* [Exercise details]: Please return the lines below verbatim, beginning at the one that has "The image size is (1285, 952)." and stopping after the one that has "Task: Delete the", and add no other lines.

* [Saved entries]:
————
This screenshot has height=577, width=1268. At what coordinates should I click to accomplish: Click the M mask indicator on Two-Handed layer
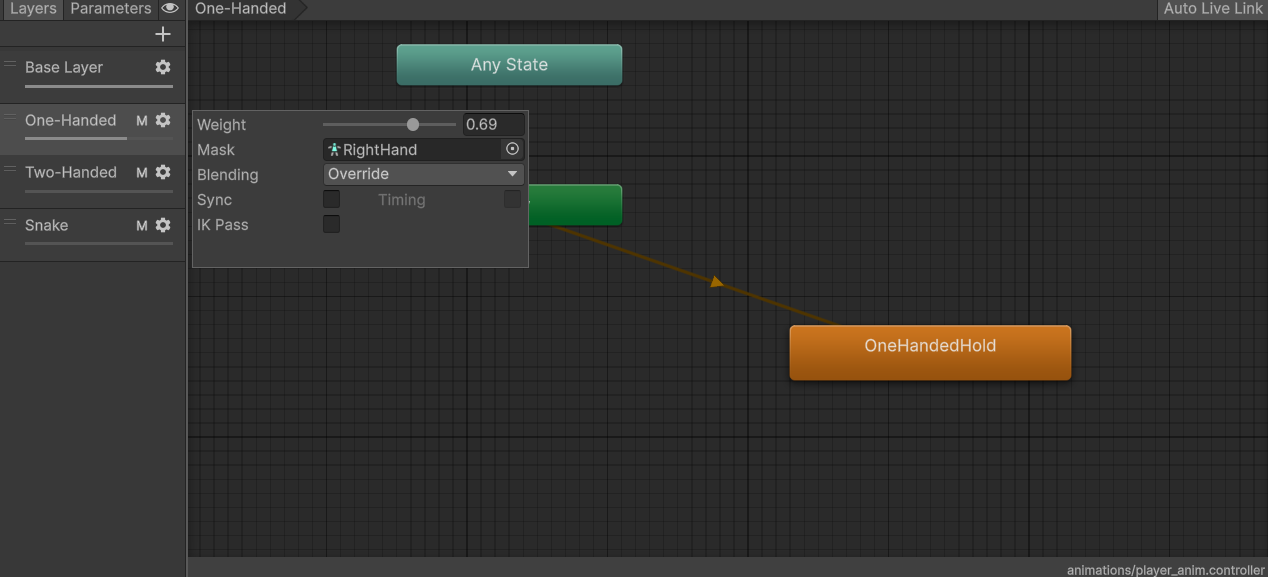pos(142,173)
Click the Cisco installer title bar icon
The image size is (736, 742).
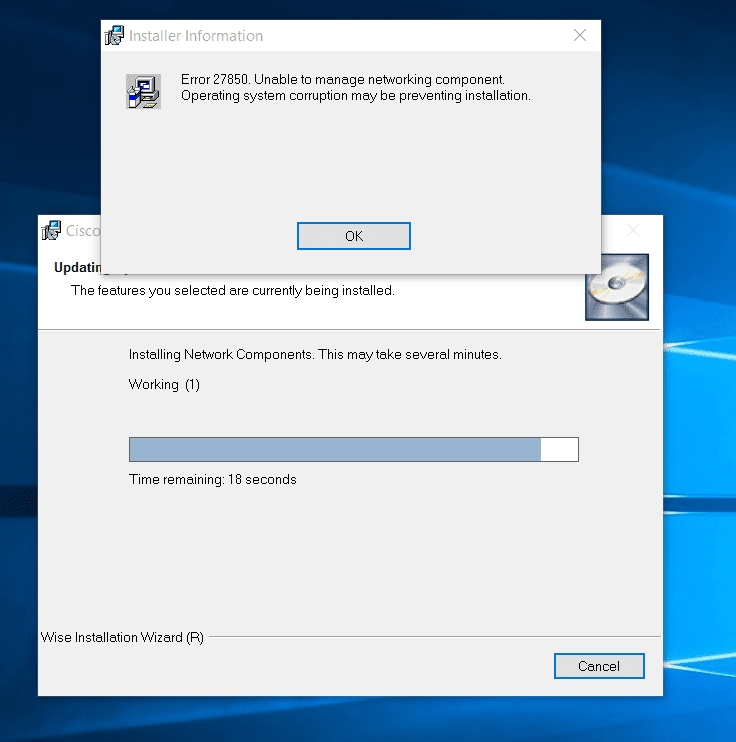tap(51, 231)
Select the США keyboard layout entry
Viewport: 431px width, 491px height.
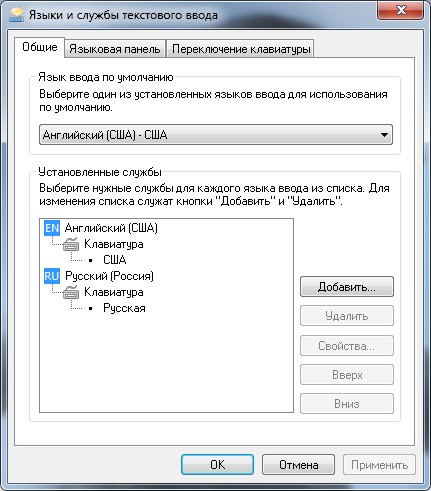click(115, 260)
————
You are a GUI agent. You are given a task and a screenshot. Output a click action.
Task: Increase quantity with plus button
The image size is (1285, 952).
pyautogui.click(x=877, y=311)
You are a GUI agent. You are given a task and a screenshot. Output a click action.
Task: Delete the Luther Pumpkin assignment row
————
* [Exercise solution]:
The image size is (1285, 952).
pyautogui.click(x=877, y=311)
You are a GUI agent. You are given a task and a screenshot. Output a click action.
Task: Delete the Luther Pumpkin assignment row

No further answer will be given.